The superhero movie Jack Black narrowly avoided: “It was too weird”
With the greatest of respect, Jack Black isn’t the first name that immediately comes to mind when thinking of Hollywood’s definition of a superhero.
The idea of a superhero is neatly ingrained in all our brains. Having become a part of the cultural landscape over nearly 100 years of permutations, the visual we have with a superhero is usually svelte, strong and undeniably handsome. It’s not exactly where Black excels.
The 21st-century boom period that’s seen comic book adaptations defined by their stars getting ridiculously jacked to squeeze into their skin-tight costumes stands in the opposite corner from Black’s charismatic, exuberant, and free-wheeling style. Black’s power on screen isn’t derived from his body in the strictest sense; it is born out of his willingness to command the screen. However, it almost came to fruition.
In fact, it might have been better if it did, considering the film in question ended up going down in infamy as a box office bust. It was so significant in its lack of merits that the person who did end up starring would proceed to spend the next decade tearing it to shreds any time the opportunity presented itself.
Green Lantern had been in development in one form or another since 1997, a time when Kevin Smith was approached to gauge his interest in penning the screenplay. He knocked back the offer, having just finished scripting Tim Burton’s doomed Superman Lives, placing it firmly on the Warner Bros back burner.

In 2004, Robert Smigel had refitted the standard superheroic origin story into a more overtly comedic vehicle, with Black lined up to star. Comic book fans have never been ones to keep their opinions to themselves when it comes to casting, even in the early days of the internet, leading to a furious uproar over the prospect of the intergalactic traveller being turned into a joke.
Based on such vocal opposition, Black’s Green Lantern was ultimately shelved, leaving the star disappointed that he was unable to play the part. “I really liked the script that a friend of mine wrote,” he told MTV. “But nobody wanted to make it; it was too weird.”
Harnessing the powers of the character’s Power Ring, it’s easy to see why readers weren’t sold when such unlimited cosmic powers were going to be used to create condoms made entirely of space energy. “I was going to be making all kinds of stuff,” he continued. “I was going to be capturing bad guys with green, giant prophylactics, some funny stuff.”
Black resigned himself to the fact that “it would have been a comedy, maybe they didn’t want to go that way with the character,” only for Ryan Reynolds to end up headlining Martin Campbell’s 2011 iteration of Green Lantern and regretting his decision to do so immeasurably.
One of the least interesting entries to a genre that’s delivered its fair share of mediocrity over the years, Reynolds’ ill-fated stint as Hal Jordan made a mockery of the star reportedly signing a three-picture contract. It went down in a ball of box office flames before being swept under the rug and ignored in favour of yet another rebooted universe of DC Comics favourites.

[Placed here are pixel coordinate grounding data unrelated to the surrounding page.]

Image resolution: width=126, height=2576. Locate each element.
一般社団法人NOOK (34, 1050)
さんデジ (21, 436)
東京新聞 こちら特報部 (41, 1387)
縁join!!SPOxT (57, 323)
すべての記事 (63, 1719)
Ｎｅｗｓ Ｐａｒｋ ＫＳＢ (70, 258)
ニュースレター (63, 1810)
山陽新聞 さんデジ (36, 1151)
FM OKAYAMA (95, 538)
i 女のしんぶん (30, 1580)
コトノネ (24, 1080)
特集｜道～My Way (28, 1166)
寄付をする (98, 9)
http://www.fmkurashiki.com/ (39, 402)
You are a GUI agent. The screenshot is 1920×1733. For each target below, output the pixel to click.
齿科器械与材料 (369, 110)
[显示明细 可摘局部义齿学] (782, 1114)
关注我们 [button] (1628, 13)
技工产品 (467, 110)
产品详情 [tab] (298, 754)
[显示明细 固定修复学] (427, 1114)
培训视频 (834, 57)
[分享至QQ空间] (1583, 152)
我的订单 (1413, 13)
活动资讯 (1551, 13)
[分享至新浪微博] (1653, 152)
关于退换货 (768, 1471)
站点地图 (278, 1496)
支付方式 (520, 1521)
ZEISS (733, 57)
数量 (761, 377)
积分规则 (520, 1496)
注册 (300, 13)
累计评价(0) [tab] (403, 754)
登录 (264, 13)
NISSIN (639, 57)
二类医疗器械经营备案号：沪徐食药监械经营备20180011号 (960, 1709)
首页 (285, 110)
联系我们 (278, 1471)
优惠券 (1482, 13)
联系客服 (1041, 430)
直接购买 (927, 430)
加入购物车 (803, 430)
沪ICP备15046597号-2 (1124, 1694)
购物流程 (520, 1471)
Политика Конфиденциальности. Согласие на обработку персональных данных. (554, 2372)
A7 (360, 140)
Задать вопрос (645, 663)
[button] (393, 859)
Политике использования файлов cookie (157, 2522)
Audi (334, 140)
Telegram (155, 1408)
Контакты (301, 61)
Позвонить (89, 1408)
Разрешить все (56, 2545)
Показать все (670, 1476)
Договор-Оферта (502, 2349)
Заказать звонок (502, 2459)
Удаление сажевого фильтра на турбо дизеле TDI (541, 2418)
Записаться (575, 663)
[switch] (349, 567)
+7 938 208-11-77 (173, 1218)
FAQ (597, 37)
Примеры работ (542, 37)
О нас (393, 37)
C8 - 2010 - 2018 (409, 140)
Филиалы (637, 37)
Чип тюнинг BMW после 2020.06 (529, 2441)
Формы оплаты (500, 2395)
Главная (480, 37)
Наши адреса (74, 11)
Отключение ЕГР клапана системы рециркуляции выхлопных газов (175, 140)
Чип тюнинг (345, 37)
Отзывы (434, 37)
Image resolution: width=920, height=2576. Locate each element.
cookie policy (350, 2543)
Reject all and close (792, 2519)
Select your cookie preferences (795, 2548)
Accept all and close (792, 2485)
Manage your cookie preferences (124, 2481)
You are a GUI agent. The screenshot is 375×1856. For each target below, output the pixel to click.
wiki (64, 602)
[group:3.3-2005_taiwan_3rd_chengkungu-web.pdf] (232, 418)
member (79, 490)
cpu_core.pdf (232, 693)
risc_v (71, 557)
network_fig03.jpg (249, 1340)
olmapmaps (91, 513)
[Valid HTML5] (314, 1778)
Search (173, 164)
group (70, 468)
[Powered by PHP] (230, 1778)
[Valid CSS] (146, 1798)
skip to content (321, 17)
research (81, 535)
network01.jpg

Speaking of watching the movie he branded a “disaster” for years in 2023, Reynolds said: “There was just too many people spending too much money and when there was a problem rather than say, ‘OK, let’s stop spending on special effects and let’s think about character’. That just never… the thinking was never there to do that,” he said, adding. “And to their credit, it’s a very old school way of looking at things. It’s just ‘Let’s just keep spending our way through this.’ And that was… it didn’t work.
Upon seeing the movie, he said: “The words were ‘holy s***’ and ‘no, no!’ It was crazy. It was an odd feeling. It was not a feeling I wanted to repeat. So I really spent the following years just owning as much as I could, it was the only way to kind of process it.”